Data for locating displayed items:
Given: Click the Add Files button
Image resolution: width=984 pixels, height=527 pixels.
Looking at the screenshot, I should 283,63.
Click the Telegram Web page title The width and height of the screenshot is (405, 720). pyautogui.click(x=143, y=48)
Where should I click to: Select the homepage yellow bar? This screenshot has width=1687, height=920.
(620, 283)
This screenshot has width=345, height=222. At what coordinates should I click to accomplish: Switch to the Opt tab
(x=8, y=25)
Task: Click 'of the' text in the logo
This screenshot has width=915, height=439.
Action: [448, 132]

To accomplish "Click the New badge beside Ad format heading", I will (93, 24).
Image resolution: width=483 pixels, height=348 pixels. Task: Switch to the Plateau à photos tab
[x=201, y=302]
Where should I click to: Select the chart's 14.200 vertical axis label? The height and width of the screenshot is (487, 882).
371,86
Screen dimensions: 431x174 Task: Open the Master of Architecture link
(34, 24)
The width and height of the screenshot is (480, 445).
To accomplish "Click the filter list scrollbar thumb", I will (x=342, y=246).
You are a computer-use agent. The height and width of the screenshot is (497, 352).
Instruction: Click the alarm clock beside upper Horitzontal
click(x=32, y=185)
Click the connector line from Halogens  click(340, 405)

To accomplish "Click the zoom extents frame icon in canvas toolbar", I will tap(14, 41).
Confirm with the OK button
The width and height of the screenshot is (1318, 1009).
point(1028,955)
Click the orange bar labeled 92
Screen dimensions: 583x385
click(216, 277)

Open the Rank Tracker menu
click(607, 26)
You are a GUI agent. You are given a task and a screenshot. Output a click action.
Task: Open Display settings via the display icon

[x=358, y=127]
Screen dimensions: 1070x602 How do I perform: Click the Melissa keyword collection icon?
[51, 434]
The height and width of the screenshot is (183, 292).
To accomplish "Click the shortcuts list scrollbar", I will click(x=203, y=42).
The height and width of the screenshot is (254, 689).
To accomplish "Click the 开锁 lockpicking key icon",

What is expected: Can you quote, word for word, the data from the line with "Where should I click to: Select the chart's" to the line with "click(607, 26)", including both of those lines?

Reply to the task:
Where should I click to: Select the chart's 14.200 vertical axis label? The height and width of the screenshot is (487, 882).
371,86
Screen dimensions: 431x174 Task: Open the Master of Architecture link
(34, 24)
The width and height of the screenshot is (480, 445).
To accomplish "Click the filter list scrollbar thumb", I will (x=342, y=246).
You are a computer-use agent. The height and width of the screenshot is (497, 352).
Instruction: Click the alarm clock beside upper Horitzontal
click(x=32, y=185)
Click the connector line from Halogens  click(340, 405)

To accomplish "Click the zoom extents frame icon in canvas toolbar", I will tap(14, 41).
Confirm with the OK button
The width and height of the screenshot is (1318, 1009).
point(1028,955)
Click the orange bar labeled 92
Screen dimensions: 583x385
click(216, 277)

Open the Rank Tracker menu
click(607, 26)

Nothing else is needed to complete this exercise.